Supplied records
▬▬▬▬▬▬▬▬▬▬
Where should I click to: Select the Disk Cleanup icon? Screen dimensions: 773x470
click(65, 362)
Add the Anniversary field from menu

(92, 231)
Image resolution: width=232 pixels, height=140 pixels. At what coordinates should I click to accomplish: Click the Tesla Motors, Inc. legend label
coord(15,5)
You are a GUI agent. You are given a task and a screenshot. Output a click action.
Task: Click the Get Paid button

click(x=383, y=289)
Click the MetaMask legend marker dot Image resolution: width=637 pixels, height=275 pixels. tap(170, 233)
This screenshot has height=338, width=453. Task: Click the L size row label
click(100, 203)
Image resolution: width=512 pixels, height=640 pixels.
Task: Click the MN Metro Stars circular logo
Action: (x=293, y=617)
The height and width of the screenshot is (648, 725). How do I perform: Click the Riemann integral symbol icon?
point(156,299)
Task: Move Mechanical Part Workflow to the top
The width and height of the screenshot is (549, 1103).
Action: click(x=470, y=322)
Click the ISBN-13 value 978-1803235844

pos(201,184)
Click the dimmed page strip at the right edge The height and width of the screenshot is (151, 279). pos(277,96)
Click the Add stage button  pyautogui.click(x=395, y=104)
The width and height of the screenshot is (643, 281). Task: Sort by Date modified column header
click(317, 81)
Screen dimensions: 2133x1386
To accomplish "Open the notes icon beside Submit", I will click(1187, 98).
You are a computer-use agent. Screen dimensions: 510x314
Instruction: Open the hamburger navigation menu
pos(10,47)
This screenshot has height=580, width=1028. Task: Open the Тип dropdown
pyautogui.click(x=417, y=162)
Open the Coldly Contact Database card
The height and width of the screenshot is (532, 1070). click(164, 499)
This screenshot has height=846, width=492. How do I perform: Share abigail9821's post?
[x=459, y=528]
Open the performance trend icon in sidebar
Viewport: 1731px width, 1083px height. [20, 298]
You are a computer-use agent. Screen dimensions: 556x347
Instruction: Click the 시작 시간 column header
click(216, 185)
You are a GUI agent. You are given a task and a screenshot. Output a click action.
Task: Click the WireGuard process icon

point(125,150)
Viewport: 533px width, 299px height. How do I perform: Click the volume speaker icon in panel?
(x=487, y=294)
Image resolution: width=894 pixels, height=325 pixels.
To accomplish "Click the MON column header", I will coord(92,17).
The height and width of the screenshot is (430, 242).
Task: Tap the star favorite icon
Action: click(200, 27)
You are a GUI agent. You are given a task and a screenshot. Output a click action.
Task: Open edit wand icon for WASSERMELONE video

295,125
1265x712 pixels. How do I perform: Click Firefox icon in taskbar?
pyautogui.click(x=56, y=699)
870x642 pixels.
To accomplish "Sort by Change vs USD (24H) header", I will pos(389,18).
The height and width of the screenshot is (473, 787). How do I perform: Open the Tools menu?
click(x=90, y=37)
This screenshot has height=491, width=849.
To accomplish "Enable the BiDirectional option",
▬▬▬▬▬▬▬▬▬▬
Work to complete
Please set out every line of the rows above as a JSON list of strings, one string per line, leaving out the blank lines.

Response
[
  "Where should I click to: Select the Disk Cleanup icon? Screen dimensions: 773x470",
  "click(65, 362)",
  "Add the Anniversary field from menu",
  "(92, 231)",
  "Image resolution: width=232 pixels, height=140 pixels. At what coordinates should I click to accomplish: Click the Tesla Motors, Inc. legend label",
  "coord(15,5)",
  "You are a GUI agent. You are given a task and a screenshot. Output a click action.",
  "Task: Click the Get Paid button",
  "click(x=383, y=289)",
  "Click the MetaMask legend marker dot Image resolution: width=637 pixels, height=275 pixels. tap(170, 233)",
  "This screenshot has height=338, width=453. Task: Click the L size row label",
  "click(100, 203)",
  "Image resolution: width=512 pixels, height=640 pixels.",
  "Task: Click the MN Metro Stars circular logo",
  "Action: (x=293, y=617)",
  "The height and width of the screenshot is (648, 725). How do I perform: Click the Riemann integral symbol icon?",
  "point(156,299)",
  "Task: Move Mechanical Part Workflow to the top",
  "The width and height of the screenshot is (549, 1103).",
  "Action: click(x=470, y=322)",
  "Click the ISBN-13 value 978-1803235844",
  "pos(201,184)",
  "Click the dimmed page strip at the right edge The height and width of the screenshot is (151, 279). pos(277,96)",
  "Click the Add stage button  pyautogui.click(x=395, y=104)",
  "The width and height of the screenshot is (643, 281). Task: Sort by Date modified column header",
  "click(317, 81)",
  "Screen dimensions: 2133x1386",
  "To accomplish \"Open the notes icon beside Submit\", I will click(1187, 98).",
  "You are a computer-use agent. Screen dimensions: 510x314",
  "Instruction: Open the hamburger navigation menu",
  "pos(10,47)",
  "This screenshot has height=580, width=1028. Task: Open the Тип dropdown",
  "pyautogui.click(x=417, y=162)",
  "Open the Coldly Contact Database card",
  "The height and width of the screenshot is (532, 1070). click(164, 499)",
  "This screenshot has height=846, width=492. How do I perform: Share abigail9821's post?",
  "[x=459, y=528]",
  "Open the performance trend icon in sidebar",
  "Viewport: 1731px width, 1083px height. [20, 298]",
  "You are a computer-use agent. Screen dimensions: 556x347",
  "Instruction: Click the 시작 시간 column header",
  "click(216, 185)",
  "You are a GUI agent. You are given a task and a screenshot. Output a click action.",
  "Task: Click the WireGuard process icon",
  "point(125,150)",
  "Viewport: 533px width, 299px height. How do I perform: Click the volume speaker icon in panel?",
  "(x=487, y=294)",
  "Image resolution: width=894 pixels, height=325 pixels.",
  "To accomplish \"Click the MON column header\", I will coord(92,17).",
  "The height and width of the screenshot is (430, 242).",
  "Task: Tap the star favorite icon",
  "Action: click(200, 27)",
  "You are a GUI agent. You are given a task and a screenshot. Output a click action.",
  "Task: Open edit wand icon for WASSERMELONE video",
  "295,125",
  "1265x712 pixels. How do I perform: Click Firefox icon in taskbar?",
  "pyautogui.click(x=56, y=699)",
  "870x642 pixels.",
  "To accomplish \"Sort by Change vs USD (24H) header\", I will pos(389,18).",
  "The height and width of the screenshot is (473, 787). How do I perform: Open the Tools menu?",
  "click(x=90, y=37)",
  "This screenshot has height=491, width=849.",
  "To accomplish \"Enable the BiDirectional option\","
]